In line with this research practice, our study presents a newly developed dataset, AlleyFloodNet, specifically targeting flood detection in economically and environmentally vulnerable urban areas. We have successfully fine-tuned well-established models to this specialized dataset, demonstrating its significant potential for practical real-time flood detection applications. Considering these aspects, we sincerely hope you might positively acknowledge the practical originality and application-focused contributions of our research.
Comments 2: The dataset contains less than 1,000 images, and this is insufficient to train and test deep models. The dataset mostly captures South Korea and lacks other environments (such as other floods, different weather, and nighttime scenes). This limits its applicability as a benchmark.
Response 2: Thank you for highlighting this important issue. In response to your comment, we expanded the AlleyFloodNet dataset from fewer than 1,000 images to a total of 1,110 images. We have clearly indicated that AlleyFloodNet includes images collected from various countries worldwide in both the Abstract and Section 3.1 (Data Description). Moreover, we explicitly detailed the additional images we collected in response to your comment in the last paragraph of the Data Description section.
Comments 3: The article states that it has SOTA performance due to existing models such as ConvNeXt and ViT. The comparison to FloodNet is minimal and not well presented. No comparison is done with different datasets and no study is presented to establish that AlleyFloodNet has superior performance.

- Work to do -
1. In the review exchange, what is the total number of images in the expanded AlleyFloodNet dataset?
2. List every environment that the review exchange says the dataset lacks.
Rely only on the review exchange for your answers.

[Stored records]
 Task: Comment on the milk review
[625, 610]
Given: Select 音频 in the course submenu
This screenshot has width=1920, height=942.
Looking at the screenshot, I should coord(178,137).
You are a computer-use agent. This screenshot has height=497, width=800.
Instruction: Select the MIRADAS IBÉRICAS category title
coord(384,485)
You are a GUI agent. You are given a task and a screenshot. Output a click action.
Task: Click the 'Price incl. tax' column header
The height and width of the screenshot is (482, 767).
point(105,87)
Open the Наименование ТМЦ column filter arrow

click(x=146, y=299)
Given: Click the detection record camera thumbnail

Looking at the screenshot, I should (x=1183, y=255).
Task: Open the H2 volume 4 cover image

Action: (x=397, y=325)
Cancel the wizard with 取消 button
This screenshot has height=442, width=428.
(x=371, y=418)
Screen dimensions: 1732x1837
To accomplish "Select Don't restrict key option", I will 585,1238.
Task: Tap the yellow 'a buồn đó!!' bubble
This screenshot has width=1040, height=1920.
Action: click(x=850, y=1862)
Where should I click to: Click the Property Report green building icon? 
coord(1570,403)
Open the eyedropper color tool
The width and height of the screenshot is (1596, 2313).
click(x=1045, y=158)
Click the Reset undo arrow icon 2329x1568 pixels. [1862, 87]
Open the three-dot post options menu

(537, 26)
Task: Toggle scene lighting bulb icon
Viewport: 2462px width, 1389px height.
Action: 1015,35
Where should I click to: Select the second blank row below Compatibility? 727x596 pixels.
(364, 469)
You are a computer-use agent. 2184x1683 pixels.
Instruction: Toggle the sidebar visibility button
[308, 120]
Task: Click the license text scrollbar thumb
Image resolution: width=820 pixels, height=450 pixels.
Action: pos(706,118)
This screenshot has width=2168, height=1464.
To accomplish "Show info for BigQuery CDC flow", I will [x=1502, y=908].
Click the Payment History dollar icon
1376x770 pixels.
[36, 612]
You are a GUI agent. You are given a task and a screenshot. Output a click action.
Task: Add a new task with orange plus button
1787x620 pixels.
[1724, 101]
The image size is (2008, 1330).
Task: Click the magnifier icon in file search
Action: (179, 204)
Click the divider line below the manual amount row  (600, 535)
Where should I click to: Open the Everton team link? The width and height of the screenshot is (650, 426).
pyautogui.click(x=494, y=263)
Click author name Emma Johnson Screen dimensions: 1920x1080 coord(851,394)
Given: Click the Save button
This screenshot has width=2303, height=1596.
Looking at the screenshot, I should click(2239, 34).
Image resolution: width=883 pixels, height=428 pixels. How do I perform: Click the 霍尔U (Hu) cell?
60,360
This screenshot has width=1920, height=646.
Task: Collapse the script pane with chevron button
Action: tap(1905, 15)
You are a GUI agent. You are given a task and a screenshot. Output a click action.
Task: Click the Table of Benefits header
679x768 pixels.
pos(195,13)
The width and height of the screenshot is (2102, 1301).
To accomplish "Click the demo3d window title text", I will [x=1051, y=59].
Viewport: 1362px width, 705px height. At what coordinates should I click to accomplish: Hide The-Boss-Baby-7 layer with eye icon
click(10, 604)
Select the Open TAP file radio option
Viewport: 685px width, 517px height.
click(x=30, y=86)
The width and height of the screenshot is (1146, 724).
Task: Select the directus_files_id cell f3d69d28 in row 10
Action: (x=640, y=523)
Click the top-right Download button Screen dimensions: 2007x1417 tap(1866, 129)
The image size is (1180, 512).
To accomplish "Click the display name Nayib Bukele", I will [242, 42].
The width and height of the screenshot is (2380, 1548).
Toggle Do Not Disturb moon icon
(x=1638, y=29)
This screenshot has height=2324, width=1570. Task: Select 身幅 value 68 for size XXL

- Solutions to each task -
1. 1,110 images

2. Other floods, different weather, nighttime scenes